## begin Material

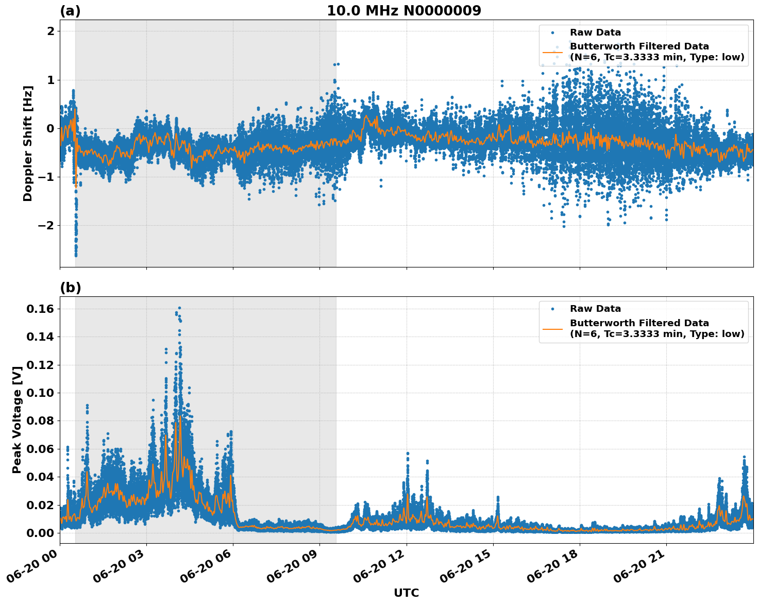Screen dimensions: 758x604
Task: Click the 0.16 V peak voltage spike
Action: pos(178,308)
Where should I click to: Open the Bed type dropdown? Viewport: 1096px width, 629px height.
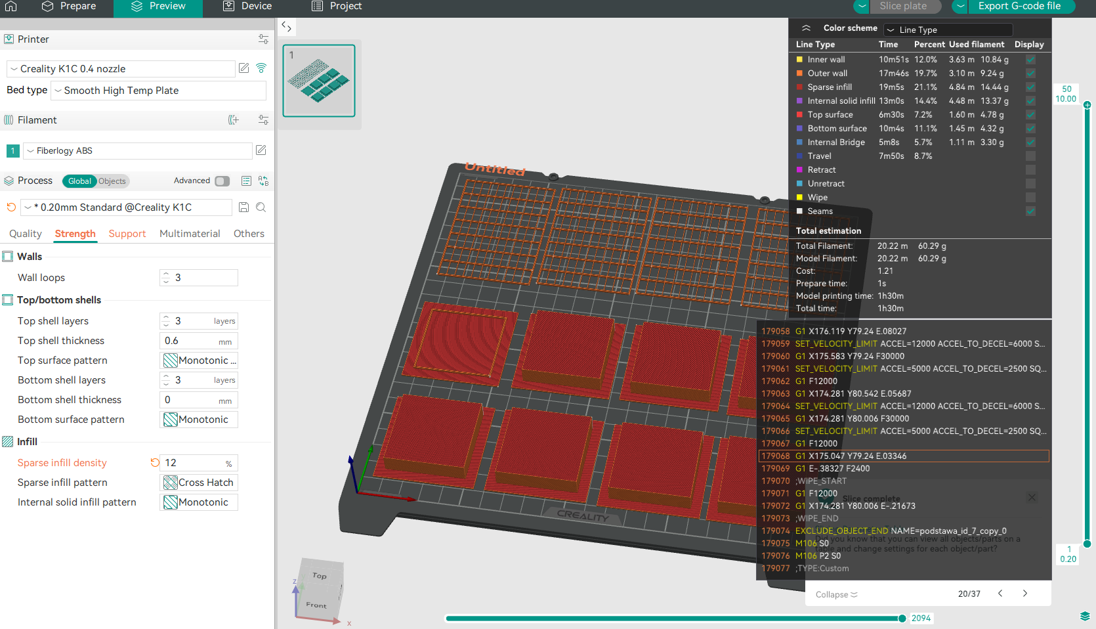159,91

## end Material
## begin Material

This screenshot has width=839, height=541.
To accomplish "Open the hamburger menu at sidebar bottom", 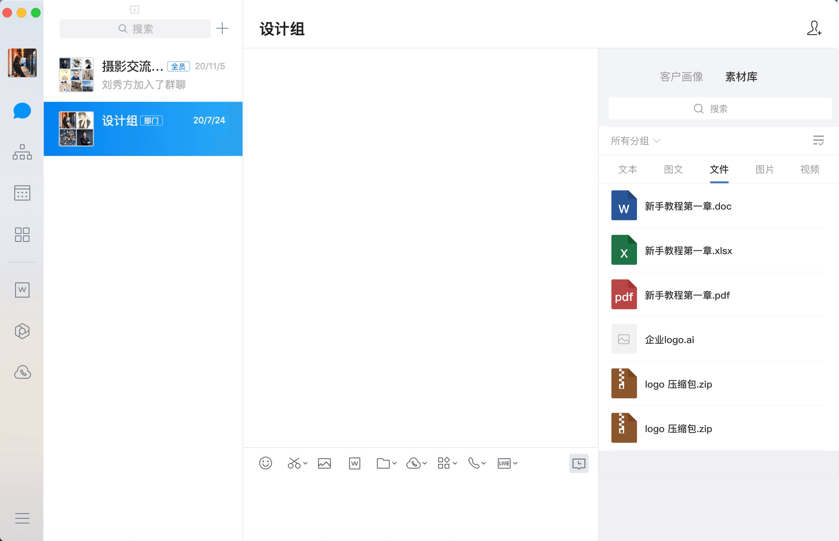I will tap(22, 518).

## end Material

▶ _Goal of the exercise_:
Pick out every line in the records above that contains the string "height" and copy each one. Case counts.

▶ _Response for this exercise_:
Where should I click to: Open the Bed type dropdown? Viewport: 1096px width, 629px height.
This screenshot has width=839, height=541.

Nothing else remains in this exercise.